## What you have to do:
From the line that includes "Instruction: Click empty" to the last line of the records that follow, copy every line exactly and nothing more, omitting pictures.

Items from a dataset
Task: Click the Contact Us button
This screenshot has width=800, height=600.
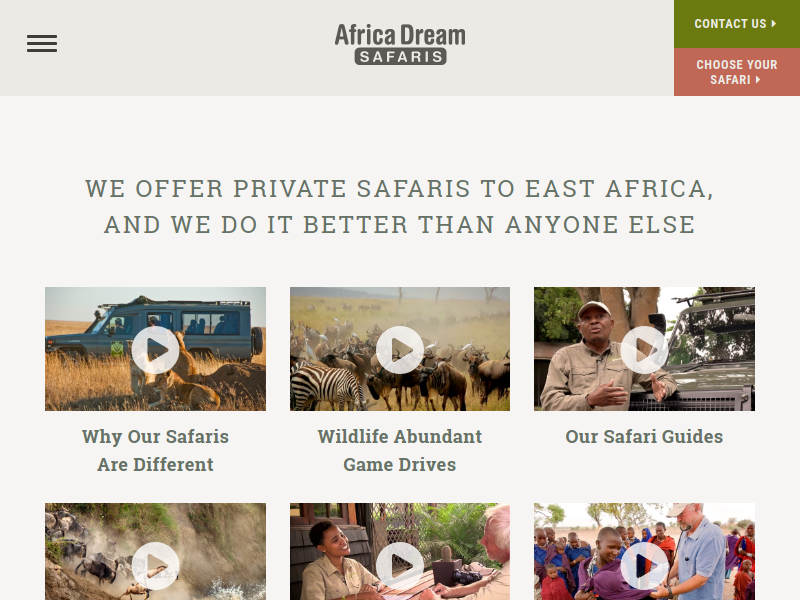Action: point(737,24)
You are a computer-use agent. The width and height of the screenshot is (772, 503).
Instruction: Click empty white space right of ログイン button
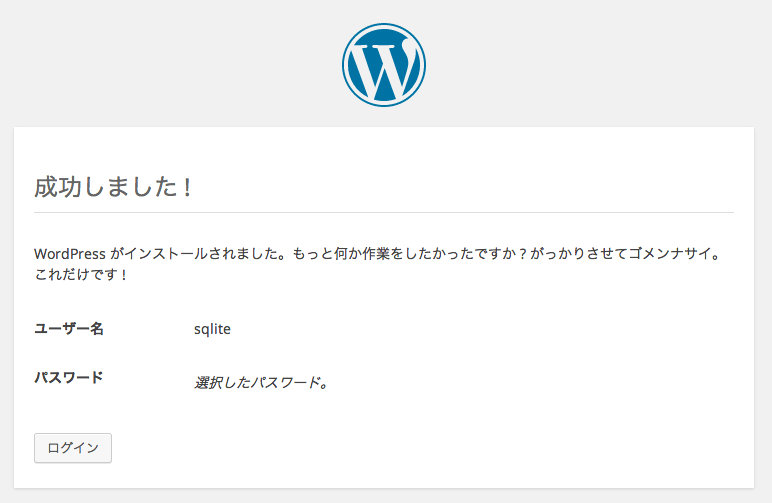pos(418,448)
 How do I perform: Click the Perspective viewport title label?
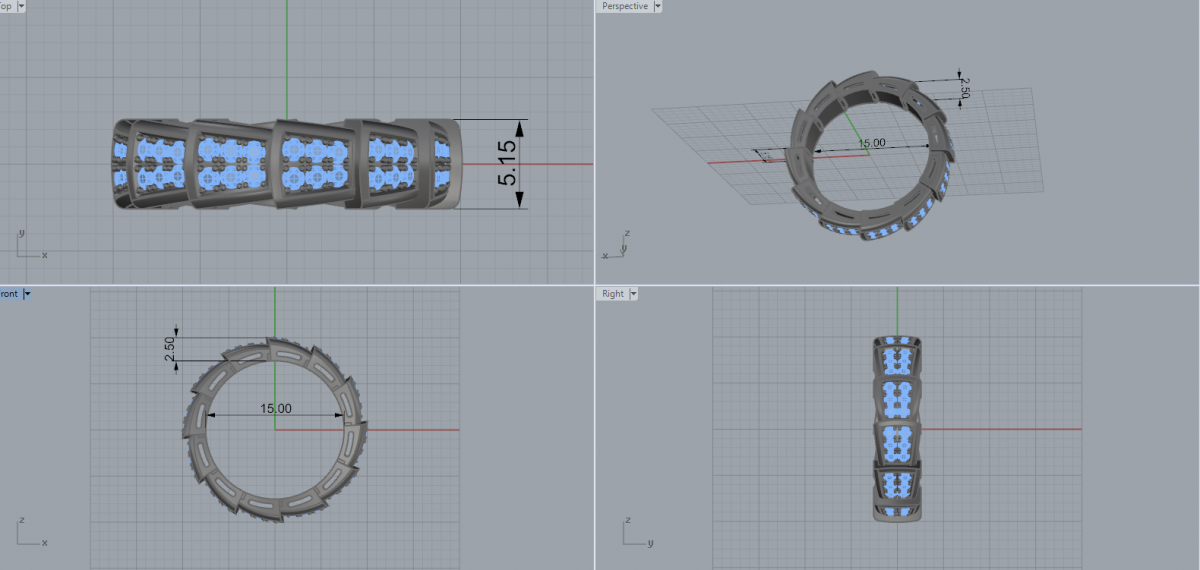click(624, 6)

## Result:
Instruction: Click empty white space right of ログイン button
pos(418,448)
 How do I perform: Click the Perspective viewport title label?
click(624, 6)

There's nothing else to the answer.